ROME — Pope Francis suggested Saturday that Europe is repeating the errors of pre-Nazi Germany by allowing new anti-immigration nationalisms to take hold.
In an address to socialist Spanish Prime Minister Pedro Sánchez, Pope Francis recommended a book by “an Italian intellectual from the Communist Party” with the “very evocative title: Syndrome 1933.”
In his 2019 book, Siegmund Ginzberg compared what was happening with the rise of Adolf Hitler and the Nazi party in 1933 to 2019 Italy, where a new anti-immigrant nationalism and populism threaten to become the dominant political movement.

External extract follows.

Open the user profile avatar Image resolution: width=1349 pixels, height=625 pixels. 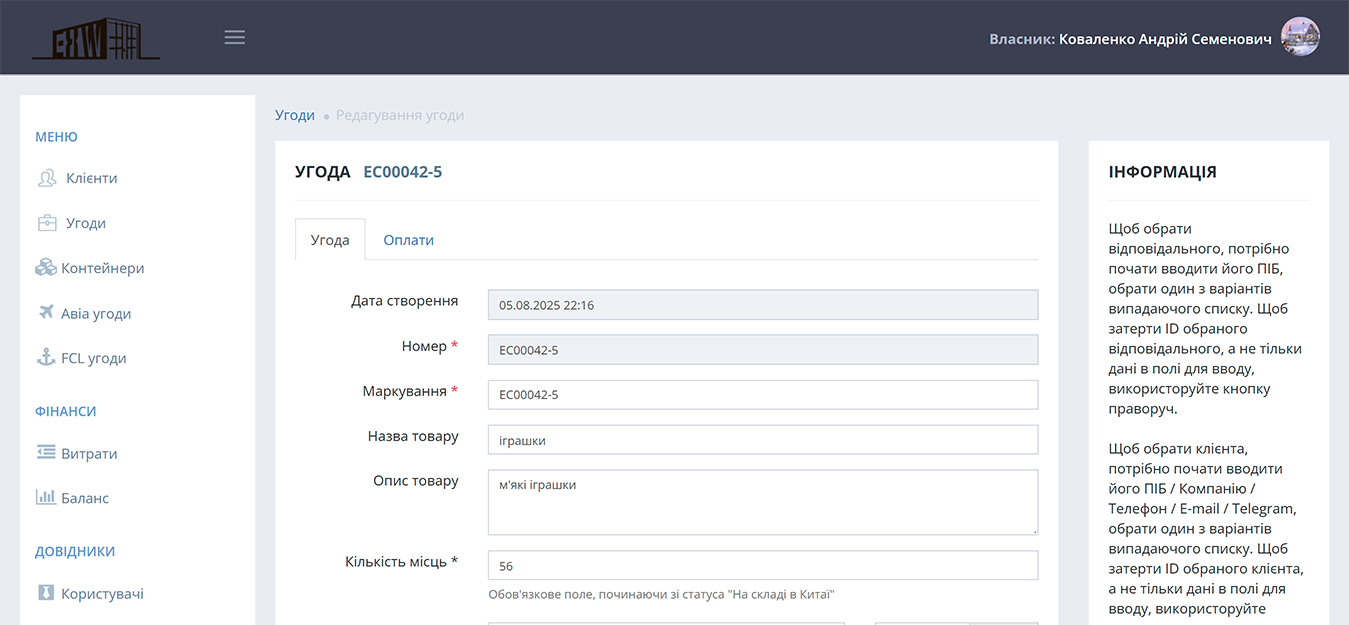tap(1300, 37)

The book “refers to Germany, obviously,” the pope said Saturday. “With the fall of the Weimar Republic emerged a whole mix of possibilities to get out of the crisis. And there an ideology began to show that the path was National Socialism and it went on and on and arrived at what we know: the drama that was Europe with that homeland invented by an ideology.”
“Because ideologies sectarianize, ideologies deconstruct the homeland, they do not build,” Francis continued. “Learn that from history. And this man in that book very delicately makes a comparison with what is happening in Europe. He says: Be careful that we are repeating the similar path.”

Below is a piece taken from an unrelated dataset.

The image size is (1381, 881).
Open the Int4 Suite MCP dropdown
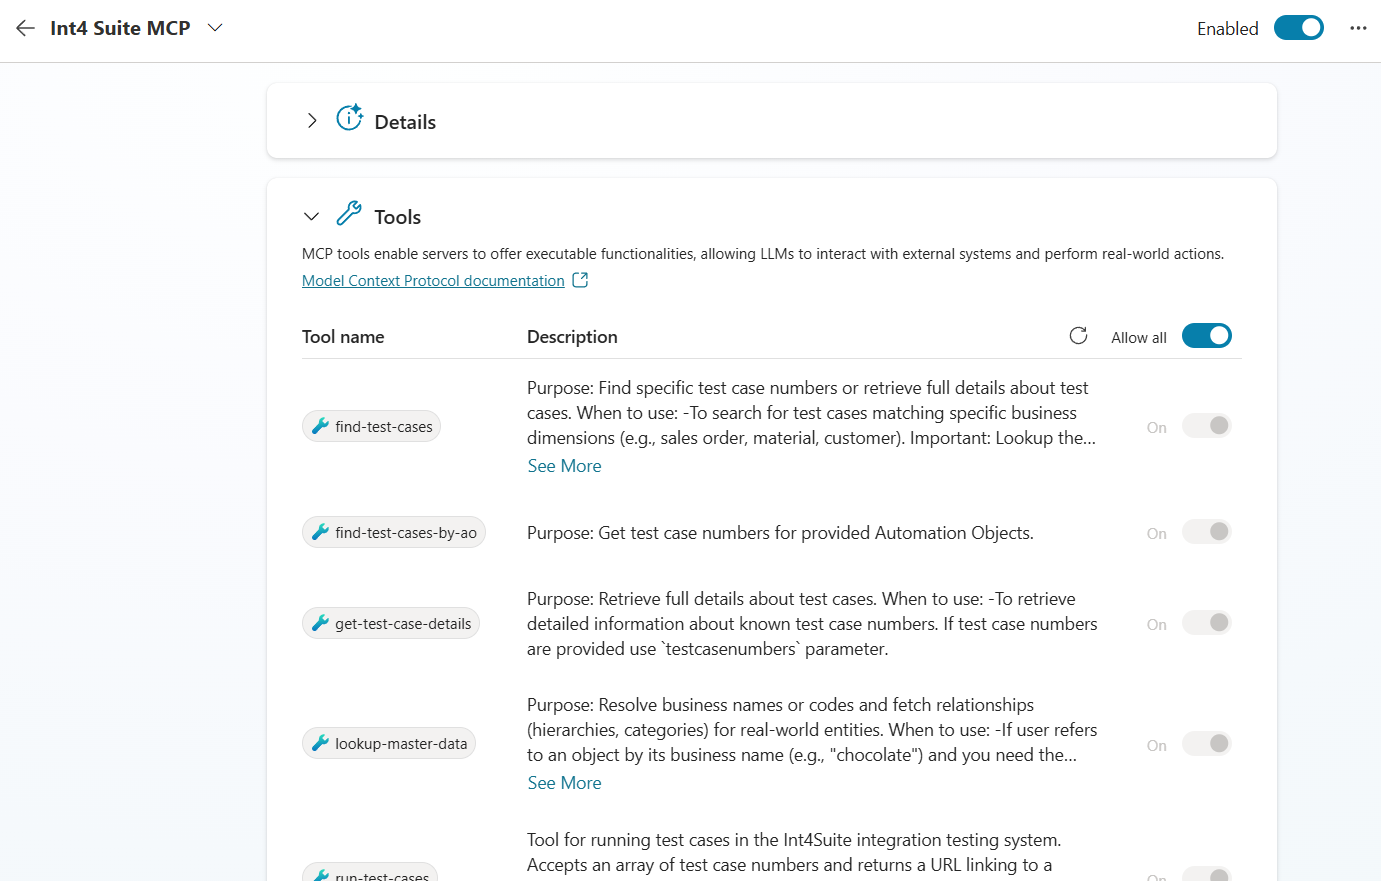215,28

“It is worth reading,” he said.
“It is very sad when ideologies take over the interpretation of a nation, a country, and disfigure the homeland,” he said, adding that “I hope it never happens to us.”
According to at least one journalist’s interpretation of Ginzberg’s book, the direct analogy with Hitler concerns the leader of Italy’s Lega party, Matteo Salvini.
The book presents “disturbing analogies with the present day of our country, in which the rise of the Northern League leader seems to replicate the same characteristics of his tragic predecessor for a whole series of reasons,” wrote Sergio Caserta in Il Fatto Quotidiano shortly after the book’s release.
“The focus, the center of the political message of every aspiring dictator is the identification of the ‘enemy,’” Caserta wrote. “For the Nazis at that time it was the Jews, but also Communists, nomads and others, starting with gays,” he said, while today “they are basically migrants, who, in the Salvinian imagination, are the cause responsible for every possible peril: terrorism, crime, disease, but also more materially, competitors for every possible right: work, home, healthcare, and social assistance.”
“Still today, Matteo Salvini identifies evil, more than with his political opponents, with the left and social centers, NGOs, and even the Church in the person of the pope and those who are committed to defending the rights of migrants.”
Saturday’s off-the-cuff address was not the first time that Pope Francis compares today’s populist and pro-sovereignty movements in Europe with Hitler’s rise to power in the early 1930s.
In a 2017 interview, the pope said that “the most typical example of populism in the European sense is the Germany of 1933.”
After Hindenburg, “Germany tries to get back up, searches for its identity, looks for a leader, someone to give it back its identity and a youngster named Adolf Hitler says, ‘I can do it; I can do it,’” Francis said.
The risk of such populism, he said, is that in times of crisis people can begin to think: “Let’s look for a savior who gives us back our identity and let’s defend ourselves with walls, barbed-wire, whatever, from other people that may rob us of our identity.”
Again in 2018, Francis compared European populists to Adolf Hitler, suggesting that populism caused the Second World War.
“It is important for young people to know how populism is born,” the pope said. “I think of Hitler in the last century, who had promised development for Germany. They should know how populisms begin: by sowing hate. You can’t live sowing hate.”
The pope’s words followed upon the election of Italy’s first elected populist government in decades, formed by a coalition between the progressive, Eurosceptic 5-Star Movement and the pro-sovereignty Lega party.
“Study your history, this is the way the Führer started, with racial purity,” he said. “We are now in full World War III fought piecemeal and even religion is deformed to be able to hate better.”
“Making hatred grow, creating violence and division represents a path to destruction and suicide,” the pope added.
Increased efforts are needed to teach the young about the history of the First and Second World Wars “so they do not fall into the same error and so they know how populism spreads,” he said.
And once again in 2019, the pope returned to the same theme, implicitly comparing the populist rhetoric of Matteo Salvini with that of Hitler.
“Sovereignism” — the movement spearheaded in Italy by Salvini — reveals “an attitude toward isolation,” the pope said. “I am concerned because we hear speeches that resemble those of Hitler in 1934. ‘Us first, We…We…’ These are frightening thoughts.”
“Sovereignism means being closed,” the pope continued. “A country should be sovereign but not closed. Sovereignty must be defended, but relations with other countries and with the European community must also be protected and promoted.”
“Sovereignism is an exaggeration that always ends badly: it leads to war,” he said.